By that, Foley means that the students know their music and theater program will have a home, in the new Taconic building that's currently being constructed adjacent to the existing one. The new theater will include more fly space for stage rigging, backstage space and an indoor crossover space, among other long-sought-after features. But what will take place in that space, and how it will be used and embraced is a chapter in the school's nearly 50-year history that has yet to be written.
For the current theater and music students, the existing auditorium is a creative sanctuary and second home.
Passetto said it took a while for a theater program to come into its own at the school, which has long-served as the home of the city's vocational programs, from culinary arts to machine technology. She's in the process of putting together a timeline, but she believes the school's first musical was "The Pajama Game," staged in 1970.
Over the past several decades, the program's membership has waxed and waned. But under Passetto's direction, the program has flourished. She said the first musical she directed had "maybe 20-30 kids." Now, she said, "we have 65 students involved in this year's show."
Her shows have historically placed Taconic faculty and staff in cameo roles, and this spring's production upholds that tradition. For English teacher Noella Lallatin, this is her third production.
"Some of the kids I know, some of the kids I teach, some I don't teach, but here I get to see them all in a different light," said Lallatin.
What her student may not know, but what some have come to learn, is that Lallatin has a shared passion for music and theater, something she studied in college.
What's new this year, is that this cast will also feature Taconic Theatre alumni to round out the Russian village of Anatevka.
The Taconic technical crew has transformed the downstage into a mountain road, crafting a custom ramp leading up to the town. This, at the end of the show, will play a critical role of its own — an effect that will have to be seen for itself.
On Monday morning, despite being the start of a school vacation week, more than half the cast member filed onto the stage for a 9 a.m. rehearsal call. Later in the morning, they spent an hour working with veteran theater educator and director, Thomas Towne, their guest dialect coach for the day. As they edited their syllables and played with Russian and Yiddish intonation, the cast members laughed with, listened to and applauded one another in their efforts.
"You grow with each other here," said senior Tyler Williamson. "It's a big family that's not really judgemental."
Like the musical they're rehearsing, the Taconic Theatre program is rooted in a tradition of excellence that involves drama and comedy, dedication and determination, conscious decision-making and creative improvisation.
"It's as close to Broadway as you can get here in Pittsfield. There's a lot of amazing energy here," said senior Joseph Nichols, who plays the leading role of Tevye.

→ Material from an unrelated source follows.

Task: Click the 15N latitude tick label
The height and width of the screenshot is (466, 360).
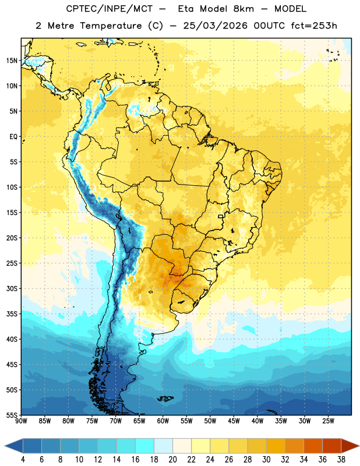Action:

This program also has a tradition in community performance and service, which Passetto has emphasized over the years, as a means for students to take pride in their city and their neighbors.
""Fiddler" is about tradition," the director said. "It's about keeping things the same, and at the same time, changing. I think that's true of our building and true of our world right now."
And while seniors Tyler Williamson and Emma Foley won't continue on with the new building and theater, they say they wish future Taconic Theatre members the same sense that they have, of coming from dynamic ongoing arts legacy at the school.
"They'll have a new space, and I hope they take advantage of that, but I also hope they continue loving each other and accepting each other as we have," Foley said.
"This has always been an inviting place and I hope it continues to be a home away from home and a space to escape," said Williamson. "I hope with the new school the next kids take this positivity and light with them and transfer it over there."